Dataset excerpt:
--------------------------------
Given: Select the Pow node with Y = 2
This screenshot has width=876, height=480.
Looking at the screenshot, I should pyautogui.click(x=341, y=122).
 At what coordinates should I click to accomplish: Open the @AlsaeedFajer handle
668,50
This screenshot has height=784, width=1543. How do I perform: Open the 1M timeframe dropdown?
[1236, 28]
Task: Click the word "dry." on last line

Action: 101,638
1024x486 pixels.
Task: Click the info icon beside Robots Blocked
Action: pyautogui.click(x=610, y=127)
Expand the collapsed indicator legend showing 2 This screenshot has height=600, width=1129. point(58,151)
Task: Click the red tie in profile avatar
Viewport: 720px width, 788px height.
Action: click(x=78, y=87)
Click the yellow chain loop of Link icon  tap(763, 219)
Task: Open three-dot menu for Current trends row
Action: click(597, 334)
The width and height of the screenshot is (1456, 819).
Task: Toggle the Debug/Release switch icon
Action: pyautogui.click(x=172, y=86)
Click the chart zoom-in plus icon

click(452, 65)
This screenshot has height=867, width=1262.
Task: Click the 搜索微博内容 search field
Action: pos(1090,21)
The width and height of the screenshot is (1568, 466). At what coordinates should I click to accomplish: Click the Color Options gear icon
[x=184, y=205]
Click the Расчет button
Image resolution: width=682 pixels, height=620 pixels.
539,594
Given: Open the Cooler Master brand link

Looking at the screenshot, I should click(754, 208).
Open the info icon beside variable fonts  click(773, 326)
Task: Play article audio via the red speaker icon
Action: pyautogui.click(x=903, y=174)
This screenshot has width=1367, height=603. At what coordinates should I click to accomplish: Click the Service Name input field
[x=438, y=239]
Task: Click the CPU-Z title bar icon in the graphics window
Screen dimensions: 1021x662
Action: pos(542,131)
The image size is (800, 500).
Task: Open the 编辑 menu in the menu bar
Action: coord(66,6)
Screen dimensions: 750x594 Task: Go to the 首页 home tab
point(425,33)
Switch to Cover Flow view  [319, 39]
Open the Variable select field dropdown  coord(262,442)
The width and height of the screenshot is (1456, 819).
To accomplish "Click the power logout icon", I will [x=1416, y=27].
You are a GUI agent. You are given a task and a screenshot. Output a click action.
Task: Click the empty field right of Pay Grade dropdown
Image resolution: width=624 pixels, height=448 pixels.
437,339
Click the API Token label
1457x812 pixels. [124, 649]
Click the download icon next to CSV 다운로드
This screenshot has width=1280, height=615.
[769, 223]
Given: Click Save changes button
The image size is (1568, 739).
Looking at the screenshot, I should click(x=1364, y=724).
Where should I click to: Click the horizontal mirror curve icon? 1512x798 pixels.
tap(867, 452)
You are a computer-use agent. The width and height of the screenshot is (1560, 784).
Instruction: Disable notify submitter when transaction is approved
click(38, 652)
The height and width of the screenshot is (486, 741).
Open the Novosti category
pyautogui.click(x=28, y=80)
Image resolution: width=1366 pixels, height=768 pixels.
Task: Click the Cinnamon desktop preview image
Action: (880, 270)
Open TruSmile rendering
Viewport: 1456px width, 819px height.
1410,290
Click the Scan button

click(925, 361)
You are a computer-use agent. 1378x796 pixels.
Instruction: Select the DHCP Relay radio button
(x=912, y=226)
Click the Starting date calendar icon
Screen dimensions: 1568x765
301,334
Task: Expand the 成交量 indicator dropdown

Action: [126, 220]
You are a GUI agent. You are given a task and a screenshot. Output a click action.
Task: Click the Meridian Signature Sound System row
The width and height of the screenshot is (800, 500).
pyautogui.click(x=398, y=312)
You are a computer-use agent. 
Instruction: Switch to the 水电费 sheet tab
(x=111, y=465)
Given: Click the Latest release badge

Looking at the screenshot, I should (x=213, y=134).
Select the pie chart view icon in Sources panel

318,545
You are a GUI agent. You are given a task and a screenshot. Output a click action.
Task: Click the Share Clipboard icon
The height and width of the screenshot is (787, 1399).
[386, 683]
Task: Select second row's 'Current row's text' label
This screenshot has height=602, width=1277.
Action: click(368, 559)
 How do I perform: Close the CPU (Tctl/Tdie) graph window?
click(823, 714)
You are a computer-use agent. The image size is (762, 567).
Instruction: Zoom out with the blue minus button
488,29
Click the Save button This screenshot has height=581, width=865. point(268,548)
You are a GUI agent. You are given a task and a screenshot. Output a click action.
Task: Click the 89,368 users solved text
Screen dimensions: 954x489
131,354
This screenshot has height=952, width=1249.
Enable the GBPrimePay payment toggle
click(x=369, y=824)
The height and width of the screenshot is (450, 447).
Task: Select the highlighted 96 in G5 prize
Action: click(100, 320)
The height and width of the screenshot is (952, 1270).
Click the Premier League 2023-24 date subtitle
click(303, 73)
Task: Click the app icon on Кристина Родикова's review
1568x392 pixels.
--------------------------------
Exercise brief:
Copy every item in the dataset excerpt above word for word.

Result of this task:
Given: Select the Pow node with Y = 2
This screenshot has width=876, height=480.
Looking at the screenshot, I should pyautogui.click(x=341, y=122).
 At what coordinates should I click to accomplish: Open the @AlsaeedFajer handle
668,50
This screenshot has height=784, width=1543. How do I perform: Open the 1M timeframe dropdown?
[1236, 28]
Task: Click the word "dry." on last line

Action: 101,638
1024x486 pixels.
Task: Click the info icon beside Robots Blocked
Action: pyautogui.click(x=610, y=127)
Expand the collapsed indicator legend showing 2 This screenshot has height=600, width=1129. point(58,151)
Task: Click the red tie in profile avatar
Viewport: 720px width, 788px height.
Action: click(x=78, y=87)
Click the yellow chain loop of Link icon  tap(763, 219)
Task: Open three-dot menu for Current trends row
Action: click(597, 334)
The width and height of the screenshot is (1456, 819).
Task: Toggle the Debug/Release switch icon
Action: pyautogui.click(x=172, y=86)
Click the chart zoom-in plus icon

click(452, 65)
This screenshot has height=867, width=1262.
Task: Click the 搜索微博内容 search field
Action: pos(1090,21)
The width and height of the screenshot is (1568, 466). At what coordinates should I click to accomplish: Click the Color Options gear icon
[x=184, y=205]
Click the Расчет button
Image resolution: width=682 pixels, height=620 pixels.
539,594
Given: Open the Cooler Master brand link

Looking at the screenshot, I should click(754, 208).
Open the info icon beside variable fonts  click(773, 326)
Task: Play article audio via the red speaker icon
Action: pyautogui.click(x=903, y=174)
This screenshot has width=1367, height=603. At what coordinates should I click to accomplish: Click the Service Name input field
[x=438, y=239]
Task: Click the CPU-Z title bar icon in the graphics window
Screen dimensions: 1021x662
Action: pos(542,131)
The image size is (800, 500).
Task: Open the 编辑 menu in the menu bar
Action: coord(66,6)
Screen dimensions: 750x594 Task: Go to the 首页 home tab
point(425,33)
Switch to Cover Flow view  [319, 39]
Open the Variable select field dropdown  coord(262,442)
The width and height of the screenshot is (1456, 819).
To accomplish "Click the power logout icon", I will [x=1416, y=27].
You are a GUI agent. You are given a task and a screenshot. Output a click action.
Task: Click the empty field right of Pay Grade dropdown
Image resolution: width=624 pixels, height=448 pixels.
437,339
Click the API Token label
1457x812 pixels. [124, 649]
Click the download icon next to CSV 다운로드
This screenshot has width=1280, height=615.
[769, 223]
Given: Click Save changes button
The image size is (1568, 739).
Looking at the screenshot, I should click(x=1364, y=724).
Where should I click to: Click the horizontal mirror curve icon? 1512x798 pixels.
tap(867, 452)
You are a computer-use agent. The width and height of the screenshot is (1560, 784).
Instruction: Disable notify submitter when transaction is approved
click(38, 652)
The height and width of the screenshot is (486, 741).
Open the Novosti category
pyautogui.click(x=28, y=80)
Image resolution: width=1366 pixels, height=768 pixels.
Task: Click the Cinnamon desktop preview image
Action: (880, 270)
Open TruSmile rendering
Viewport: 1456px width, 819px height.
1410,290
Click the Scan button

click(925, 361)
You are a computer-use agent. 1378x796 pixels.
Instruction: Select the DHCP Relay radio button
(x=912, y=226)
Click the Starting date calendar icon
Screen dimensions: 1568x765
301,334
Task: Expand the 成交量 indicator dropdown

Action: [126, 220]
You are a GUI agent. You are given a task and a screenshot. Output a click action.
Task: Click the Meridian Signature Sound System row
The width and height of the screenshot is (800, 500).
pyautogui.click(x=398, y=312)
You are a computer-use agent. 
Instruction: Switch to the 水电费 sheet tab
(x=111, y=465)
Given: Click the Latest release badge

Looking at the screenshot, I should (x=213, y=134).
Select the pie chart view icon in Sources panel

318,545
You are a GUI agent. You are given a task and a screenshot. Output a click action.
Task: Click the Share Clipboard icon
The height and width of the screenshot is (787, 1399).
[386, 683]
Task: Select second row's 'Current row's text' label
This screenshot has height=602, width=1277.
Action: click(368, 559)
 How do I perform: Close the CPU (Tctl/Tdie) graph window?
click(823, 714)
You are a computer-use agent. The image size is (762, 567).
Instruction: Zoom out with the blue minus button
488,29
Click the Save button This screenshot has height=581, width=865. point(268,548)
You are a GUI agent. You are given a task and a screenshot. Output a click action.
Task: Click the 89,368 users solved text
Screen dimensions: 954x489
131,354
This screenshot has height=952, width=1249.
Enable the GBPrimePay payment toggle
click(x=369, y=824)
The height and width of the screenshot is (450, 447).
Task: Select the highlighted 96 in G5 prize
Action: click(100, 320)
The height and width of the screenshot is (952, 1270).
Click the Premier League 2023-24 date subtitle
click(303, 73)
Task: Click the app icon on Кристина Родикова's review
1568x392 pixels.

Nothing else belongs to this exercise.